Wednesday, December 28, 2011

Sovan Philong: photography caught in the headlights

Motor's Light ... one of the night views by limited light taken by Cambodian photographer Sovan Philong
Sovan Philong (Photo: The Phnom Penh Post)

Cambodian photographer's unusual light sources highlight his subjects' unusual expressions

Tuesday 27 December 2011
Bruno Philip
Guardian Weekly

Sovan Philong, 25, is a Cambodian photographer who uses light from strange sources – laptop or motorbike headlights – to reveal unusual aspects about people, places or situations. He tracks down his subjects in the night, placing wandering souls in, literally, quite a new light. "The idea came to me when I realised that here in Cambodia some people spend their time glued to their computers, whereas most peasants have never even seen one. I wanted to see how people in the countryside reacted when they looked at my laptop screen, although I've also photographed students and professors."

Sovan says the sudden light from the screen gives the subject "a different kind of expression," which justifies his unusual habit of brandishing a computer before strangers. "Sometimes I read fear in their pale faces.
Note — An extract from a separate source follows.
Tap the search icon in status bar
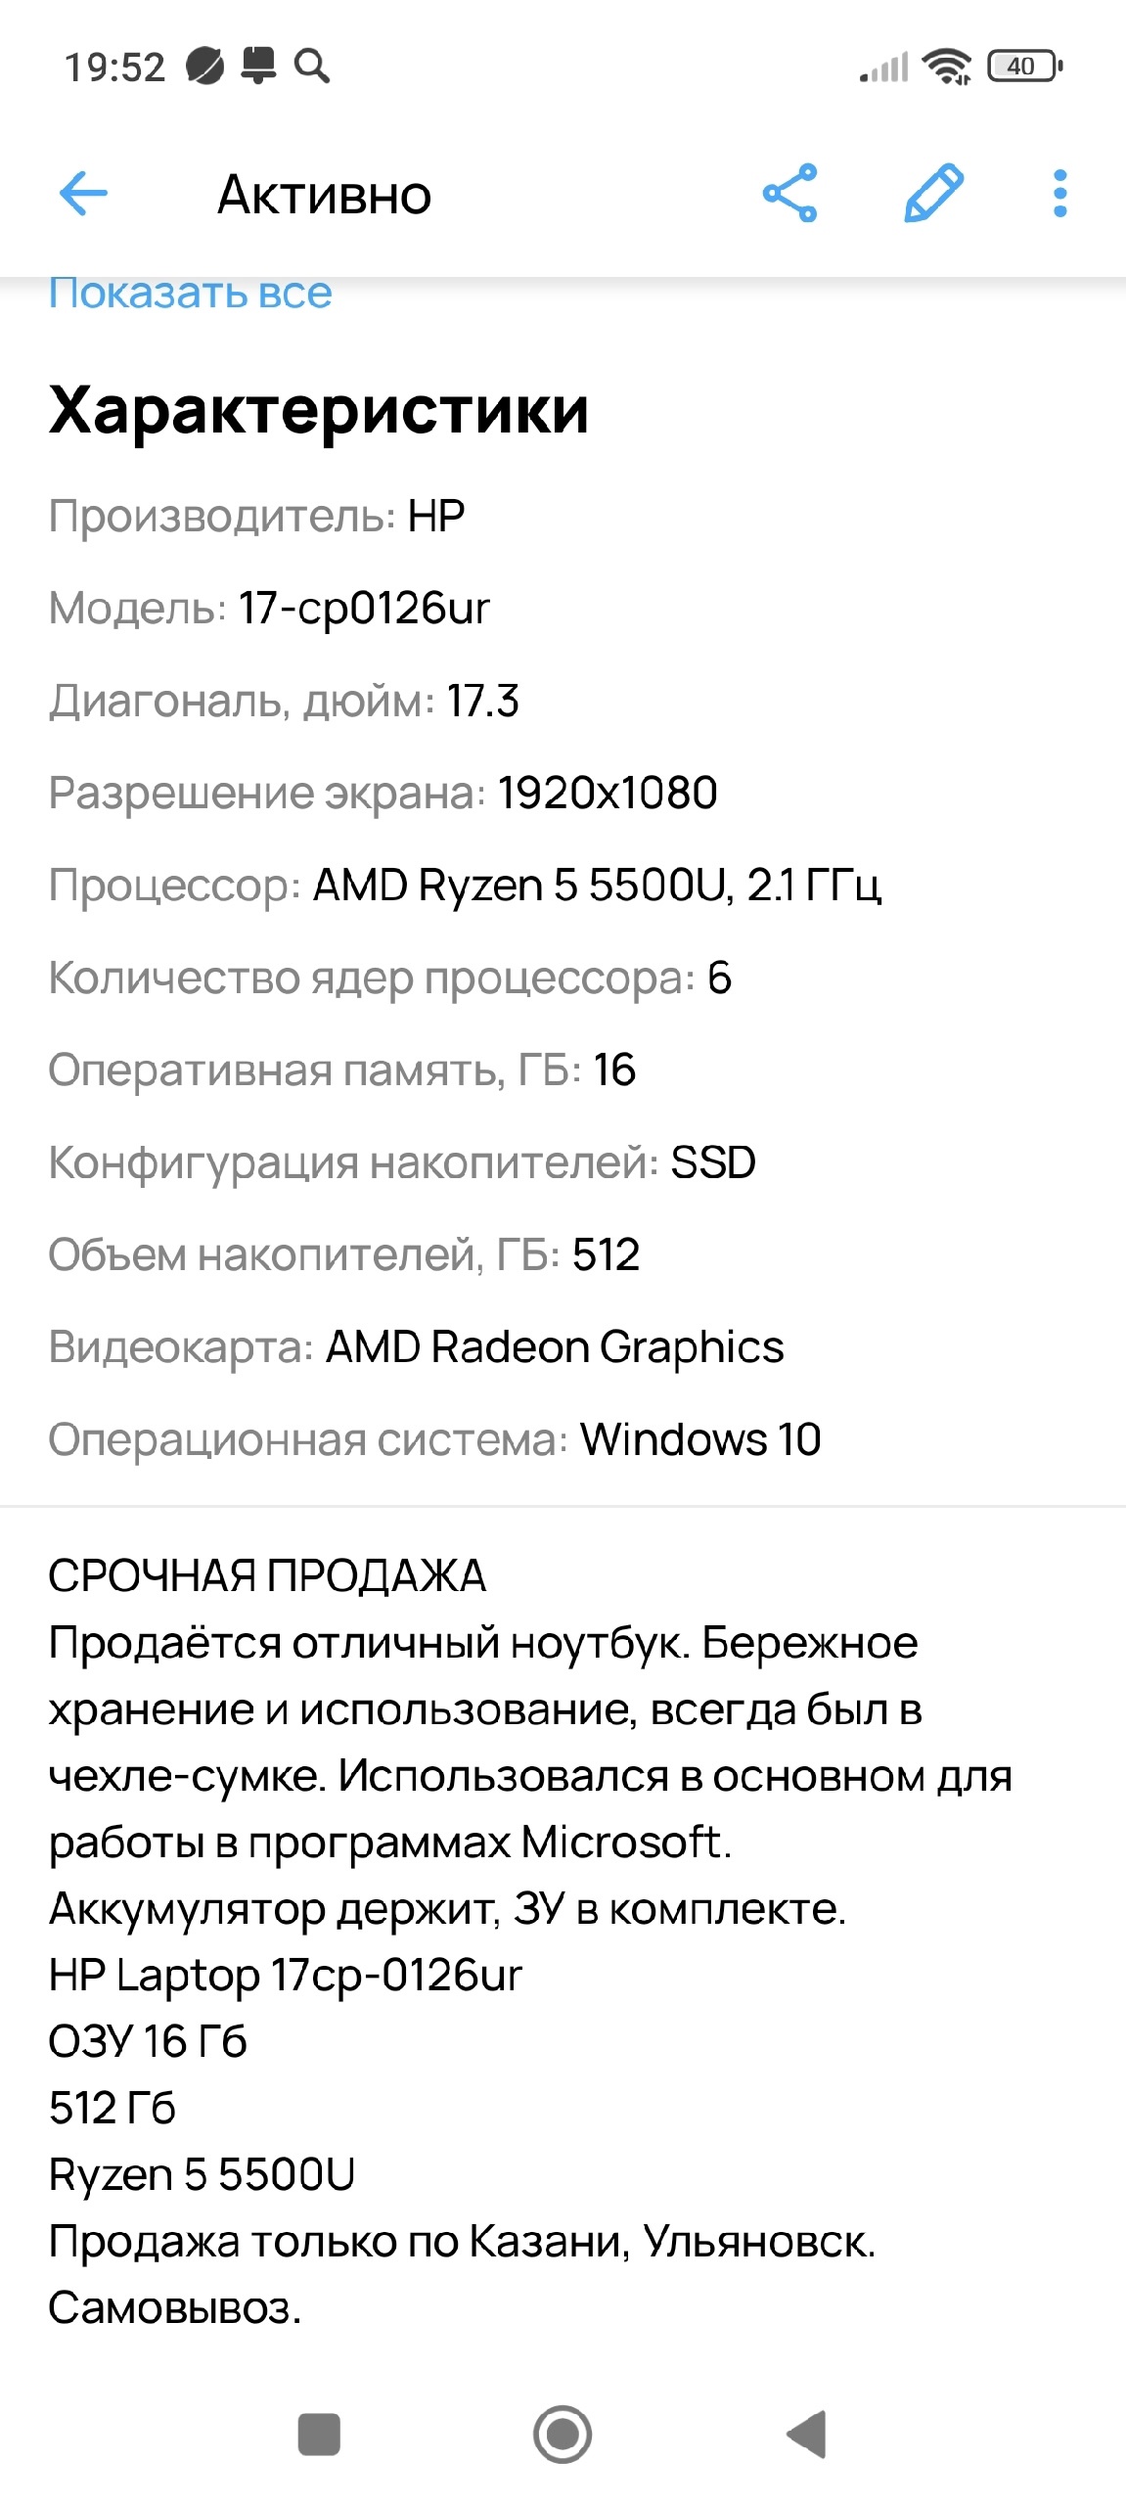 point(312,66)
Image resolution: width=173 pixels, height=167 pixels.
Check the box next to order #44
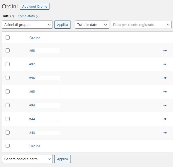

Others don't dare say a word until I've finished." Despite his gentle face and smooth voice, he doesn't seem to give them much of a choice.

The technique is the same when he uses his motorbike headlights.


"I don't like taking pictures of temples, palaces and all those traditional things," he said. He prefers driving around rice paddies and forests at dusk or dawn, or even in the dead of night. He explains to his subjects that he is going to take their picture, sets up his tripod and twists the throttle grip on his bike with one hand to boost the battery and brighten the light.

"I like taking people in that narrow beam of light," he said. His subjects are like prey caught in the headlights, both fascinated and blinded.

Sovan began his career on a daily paper, The Phnom Penh Post, and now works as a photographer for the Chinese press agency Xinhua. But photojournalism does not really interest him, and he claims to be frustrated by the "ephemeral, rather shallow" aspect of press photography, which "ends up in the archives". This seems a surprising attitude for a man who lives in a Buddhist universe marked by transience and by the transmigration of souls.

However, Sovan is of Sino-Vietnamese origin and was raised as a Catholic. He discovered his photographic vocation through a Catholic NGO when he attended a photography workshop five years ago. His first shots were of people living in an old Phnom Penh church that had been deconsecrated under the Khmer Rouge.

The 2009 PhotoPhnomPenh (PPP) festival organised by Christian Caujolle, founder of the Vu agency and formerly in charge of photography at the French daily paper Libération, gave Sovan a career boost by exhibiting his work. Last month, for the fourth exhibition organised by the Institut Français in Cambodia, his reputation improved again.

Now he is exhibiting works by six of his "disciples" (he has become a guru for fellow photographers) beside pictures by 12 young Cambodians he has also taught. These are important endorsements from an unusual artist, who in 2006 thought that photography was "a job for idiots" and was just a matter of "pressing a button".

Sovan was born in a rice paddy area 80km south-east of Phnom Penh, in 1986. He hardly remembers his father. "There wasn't much money in fishing so my father used to go into the jungle to hunt monkeys. One day when I was three, he left for the forest with two friends and we never saw them again. We never found their bodies."

What happened? "The Khmer Rouge," said Sovan.

Nobody escapes from these memories in Cambodia. Sovan's father disappeared in 1989, a decade after the Pol Pot regime fell, but former regime supporters had become guerrillas, living in the forests and still violent. "One day I woke up thinking, what if history repeated itself? What would we do if such a regime got into power again?"

As a reporter he has witnessed violent clashes between protesting peasants and police and realised how history happens. "I've seen peasants in violent fights with police, cudgel to cudgel. And later I've seen them sitting around a table chatting. The police were from the same district. So I thought if they were hitting so violently it was because they were obeying orders. Just like the petty Khmer Rouge cadres in Pol Pot's time."